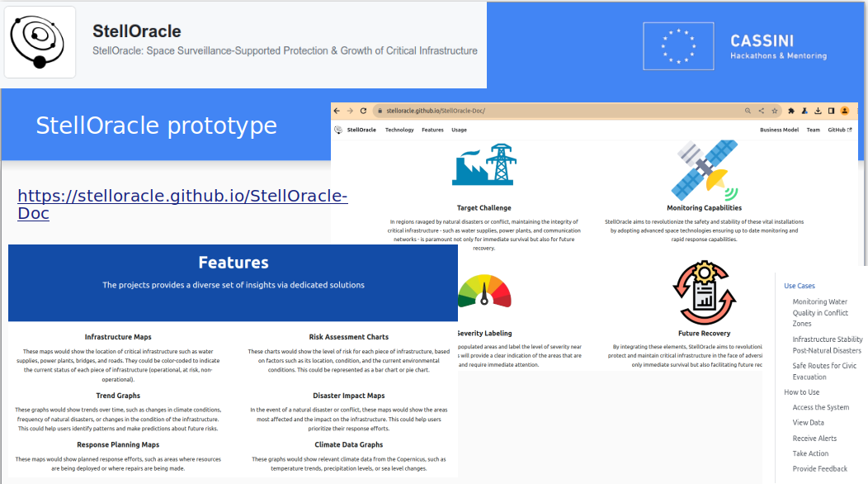Click the share icon in address bar
The image size is (868, 484).
point(762,111)
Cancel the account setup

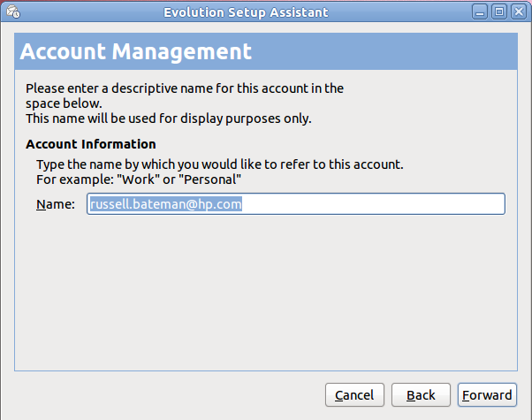point(354,395)
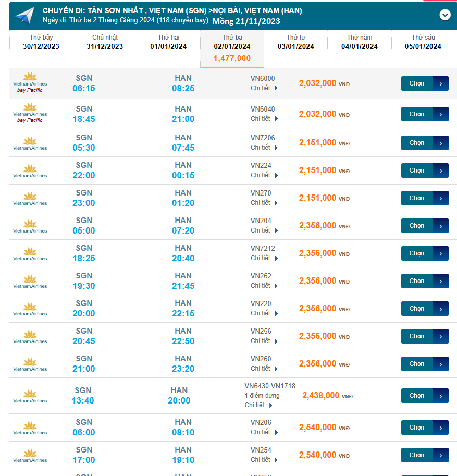This screenshot has width=457, height=476.
Task: Click Vietnam Airlines Pacific logo for flight VN6000
Action: [x=30, y=83]
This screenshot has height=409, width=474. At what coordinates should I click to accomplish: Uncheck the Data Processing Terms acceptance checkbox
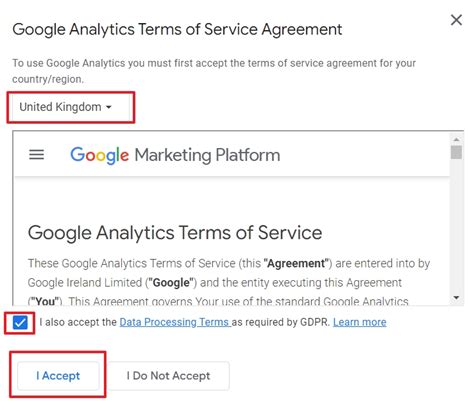pyautogui.click(x=20, y=323)
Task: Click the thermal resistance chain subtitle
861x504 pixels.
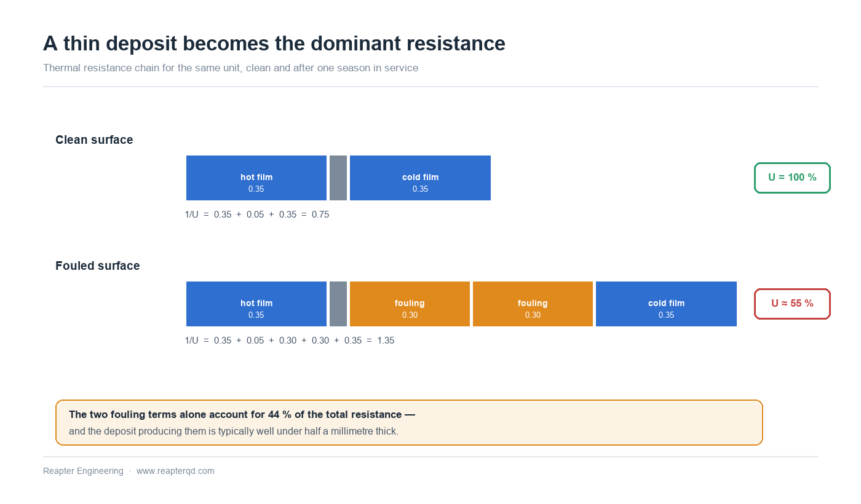Action: pos(231,68)
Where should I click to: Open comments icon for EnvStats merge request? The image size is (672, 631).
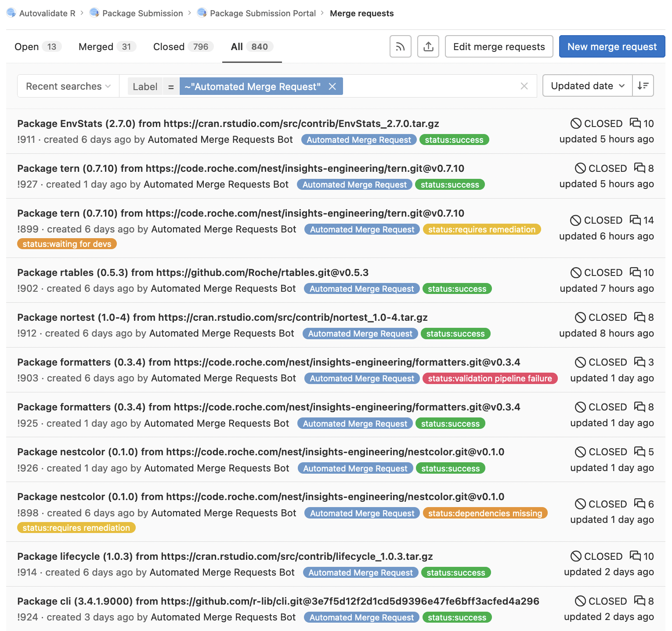pos(635,123)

────────

*What the task asks*. Restate, word for word and without pictures, the lines from the line containing "Cancel the account setup" to the last line of the records above.

*Answer for this exercise*.
Cancel the account setup

point(354,395)
This screenshot has width=457, height=476.
Task: Click Vietnam Airlines Pacific logo for flight VN6000
Action: [x=30, y=83]
This screenshot has height=409, width=474. At what coordinates should I click to accomplish: Uncheck the Data Processing Terms acceptance checkbox
pyautogui.click(x=20, y=323)
Task: Click the thermal resistance chain subtitle
861x504 pixels.
Action: pos(231,68)
Where should I click to: Open comments icon for EnvStats merge request? The image size is (672, 631).
pos(635,123)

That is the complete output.